*ACTION ITEM:*
Beginning at the line containing "Kontakt (44, 75)" and continuing to the end of the records below, give each line again exactly as it stands, and only those lines.
----- EXERCISE MATERIALS -----
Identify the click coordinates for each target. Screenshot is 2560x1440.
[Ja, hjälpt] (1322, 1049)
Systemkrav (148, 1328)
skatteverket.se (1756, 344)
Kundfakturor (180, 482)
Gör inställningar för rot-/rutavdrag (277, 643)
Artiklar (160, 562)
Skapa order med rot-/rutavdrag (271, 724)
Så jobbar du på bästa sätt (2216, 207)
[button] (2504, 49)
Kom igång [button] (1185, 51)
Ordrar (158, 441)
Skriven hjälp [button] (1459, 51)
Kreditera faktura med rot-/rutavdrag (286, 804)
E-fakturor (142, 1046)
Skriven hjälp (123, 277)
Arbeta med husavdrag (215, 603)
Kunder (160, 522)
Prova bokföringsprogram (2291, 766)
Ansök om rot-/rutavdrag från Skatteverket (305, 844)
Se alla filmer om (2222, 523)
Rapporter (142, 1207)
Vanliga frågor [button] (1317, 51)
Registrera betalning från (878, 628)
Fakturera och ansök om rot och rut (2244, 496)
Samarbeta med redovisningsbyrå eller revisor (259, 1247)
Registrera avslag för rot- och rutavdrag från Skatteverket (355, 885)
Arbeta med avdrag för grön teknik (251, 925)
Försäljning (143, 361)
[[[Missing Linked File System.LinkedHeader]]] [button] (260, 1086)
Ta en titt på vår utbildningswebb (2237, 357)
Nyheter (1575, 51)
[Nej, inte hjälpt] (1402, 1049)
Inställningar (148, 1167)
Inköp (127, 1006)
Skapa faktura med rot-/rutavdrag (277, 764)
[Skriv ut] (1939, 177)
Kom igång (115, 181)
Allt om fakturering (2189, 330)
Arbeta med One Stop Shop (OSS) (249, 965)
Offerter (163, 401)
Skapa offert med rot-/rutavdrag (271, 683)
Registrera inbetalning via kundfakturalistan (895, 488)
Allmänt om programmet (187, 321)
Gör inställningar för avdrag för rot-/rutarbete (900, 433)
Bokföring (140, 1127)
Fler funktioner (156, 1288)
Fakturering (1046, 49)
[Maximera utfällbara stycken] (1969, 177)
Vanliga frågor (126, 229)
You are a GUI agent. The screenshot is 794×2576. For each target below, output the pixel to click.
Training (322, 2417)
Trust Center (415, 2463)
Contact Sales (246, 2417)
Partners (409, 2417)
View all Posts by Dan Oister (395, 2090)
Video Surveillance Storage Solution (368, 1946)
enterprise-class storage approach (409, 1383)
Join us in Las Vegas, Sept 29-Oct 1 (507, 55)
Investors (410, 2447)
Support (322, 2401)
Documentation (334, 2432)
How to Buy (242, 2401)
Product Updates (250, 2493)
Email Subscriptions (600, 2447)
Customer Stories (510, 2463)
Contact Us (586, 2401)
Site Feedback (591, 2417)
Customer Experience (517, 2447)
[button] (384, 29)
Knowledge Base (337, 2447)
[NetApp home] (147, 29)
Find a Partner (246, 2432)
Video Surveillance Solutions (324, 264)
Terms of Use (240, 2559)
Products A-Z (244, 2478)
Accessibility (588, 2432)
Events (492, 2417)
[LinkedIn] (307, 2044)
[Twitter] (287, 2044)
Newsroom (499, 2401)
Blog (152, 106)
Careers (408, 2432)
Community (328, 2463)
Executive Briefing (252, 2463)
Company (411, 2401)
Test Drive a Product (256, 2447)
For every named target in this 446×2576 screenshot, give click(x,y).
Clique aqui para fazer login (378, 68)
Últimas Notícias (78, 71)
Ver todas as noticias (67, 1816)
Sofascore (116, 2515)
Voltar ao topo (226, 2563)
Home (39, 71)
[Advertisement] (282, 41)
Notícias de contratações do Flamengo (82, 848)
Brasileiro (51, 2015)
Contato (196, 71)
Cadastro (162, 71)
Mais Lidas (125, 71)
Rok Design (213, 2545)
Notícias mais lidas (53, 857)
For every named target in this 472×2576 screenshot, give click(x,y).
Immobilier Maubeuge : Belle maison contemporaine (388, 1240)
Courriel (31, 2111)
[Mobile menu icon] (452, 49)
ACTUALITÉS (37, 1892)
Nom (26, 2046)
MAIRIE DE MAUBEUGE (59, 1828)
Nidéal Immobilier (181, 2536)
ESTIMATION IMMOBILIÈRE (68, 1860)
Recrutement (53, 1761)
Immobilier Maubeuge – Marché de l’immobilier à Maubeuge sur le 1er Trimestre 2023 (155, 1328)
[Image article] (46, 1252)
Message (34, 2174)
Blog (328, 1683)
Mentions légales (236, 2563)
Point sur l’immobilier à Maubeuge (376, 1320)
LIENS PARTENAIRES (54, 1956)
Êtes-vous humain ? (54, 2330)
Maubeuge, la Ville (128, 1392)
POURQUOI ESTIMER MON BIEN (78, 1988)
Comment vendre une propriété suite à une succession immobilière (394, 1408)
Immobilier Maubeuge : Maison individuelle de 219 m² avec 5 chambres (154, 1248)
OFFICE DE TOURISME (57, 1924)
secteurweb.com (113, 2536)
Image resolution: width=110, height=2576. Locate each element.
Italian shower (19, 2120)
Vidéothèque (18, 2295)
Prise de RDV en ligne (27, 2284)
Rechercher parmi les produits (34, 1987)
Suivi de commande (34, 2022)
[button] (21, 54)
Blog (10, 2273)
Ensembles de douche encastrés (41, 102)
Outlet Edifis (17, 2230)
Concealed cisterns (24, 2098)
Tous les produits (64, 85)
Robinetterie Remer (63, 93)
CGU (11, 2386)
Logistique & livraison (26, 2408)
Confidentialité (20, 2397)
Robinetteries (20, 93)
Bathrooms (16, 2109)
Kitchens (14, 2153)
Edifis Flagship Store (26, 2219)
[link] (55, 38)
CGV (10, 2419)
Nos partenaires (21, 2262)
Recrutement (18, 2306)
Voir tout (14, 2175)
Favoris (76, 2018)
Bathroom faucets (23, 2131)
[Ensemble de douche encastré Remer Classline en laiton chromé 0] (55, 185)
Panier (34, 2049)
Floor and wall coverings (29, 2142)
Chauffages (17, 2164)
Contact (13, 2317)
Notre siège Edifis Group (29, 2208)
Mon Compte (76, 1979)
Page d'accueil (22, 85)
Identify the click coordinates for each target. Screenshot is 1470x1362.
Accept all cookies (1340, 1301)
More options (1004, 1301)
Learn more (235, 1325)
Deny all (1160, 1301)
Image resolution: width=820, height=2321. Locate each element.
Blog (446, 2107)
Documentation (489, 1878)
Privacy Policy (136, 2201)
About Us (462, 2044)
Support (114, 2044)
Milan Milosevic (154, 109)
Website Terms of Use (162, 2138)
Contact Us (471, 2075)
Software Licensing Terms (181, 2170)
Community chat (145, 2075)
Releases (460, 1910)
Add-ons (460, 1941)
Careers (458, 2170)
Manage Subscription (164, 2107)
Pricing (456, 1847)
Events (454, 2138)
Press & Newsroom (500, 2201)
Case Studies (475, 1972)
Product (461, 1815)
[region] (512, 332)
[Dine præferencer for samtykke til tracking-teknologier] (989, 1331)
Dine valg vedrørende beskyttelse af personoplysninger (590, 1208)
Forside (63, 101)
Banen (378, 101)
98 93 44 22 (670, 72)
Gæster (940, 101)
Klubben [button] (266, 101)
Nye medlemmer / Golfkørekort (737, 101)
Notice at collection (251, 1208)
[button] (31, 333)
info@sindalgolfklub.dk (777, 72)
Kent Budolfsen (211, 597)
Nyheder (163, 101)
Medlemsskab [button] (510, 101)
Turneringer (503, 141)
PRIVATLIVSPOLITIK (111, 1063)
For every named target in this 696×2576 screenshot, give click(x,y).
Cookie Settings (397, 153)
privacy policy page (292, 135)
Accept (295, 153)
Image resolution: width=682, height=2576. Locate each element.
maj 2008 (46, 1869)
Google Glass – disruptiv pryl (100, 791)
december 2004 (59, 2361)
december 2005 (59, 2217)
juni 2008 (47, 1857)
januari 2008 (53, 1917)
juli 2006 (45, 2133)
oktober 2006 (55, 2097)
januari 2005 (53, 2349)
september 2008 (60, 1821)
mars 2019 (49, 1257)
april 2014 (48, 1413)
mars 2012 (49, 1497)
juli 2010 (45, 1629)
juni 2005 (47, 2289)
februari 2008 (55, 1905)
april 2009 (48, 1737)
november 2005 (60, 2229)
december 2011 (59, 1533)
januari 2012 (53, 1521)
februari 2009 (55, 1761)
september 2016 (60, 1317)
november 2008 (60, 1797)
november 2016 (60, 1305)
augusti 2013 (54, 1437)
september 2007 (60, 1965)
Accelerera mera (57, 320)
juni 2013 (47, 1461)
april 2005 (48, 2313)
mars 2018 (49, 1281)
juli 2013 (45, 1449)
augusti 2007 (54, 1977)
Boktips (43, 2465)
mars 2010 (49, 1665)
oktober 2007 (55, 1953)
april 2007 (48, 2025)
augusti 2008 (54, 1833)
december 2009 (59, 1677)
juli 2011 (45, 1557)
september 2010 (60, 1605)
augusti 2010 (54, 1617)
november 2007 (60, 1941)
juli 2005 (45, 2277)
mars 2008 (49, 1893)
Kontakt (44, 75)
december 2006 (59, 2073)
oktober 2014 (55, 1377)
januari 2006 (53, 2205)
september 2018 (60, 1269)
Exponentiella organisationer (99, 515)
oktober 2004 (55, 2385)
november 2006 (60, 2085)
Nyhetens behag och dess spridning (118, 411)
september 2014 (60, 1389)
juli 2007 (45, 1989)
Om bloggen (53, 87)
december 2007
-----
*COMPLETED TASK:*
Kontakt (44, 75)
december 2006 (59, 2073)
oktober 2014 (55, 1377)
januari 2006 (53, 2205)
september 2018 (60, 1269)
Exponentiella organisationer (99, 515)
oktober 2004 (55, 2385)
november 2006 (60, 2085)
Nyhetens behag och dess spridning (118, 411)
september 2014 (60, 1389)
juli 2007 (45, 1989)
Om bloggen (53, 87)
december 2007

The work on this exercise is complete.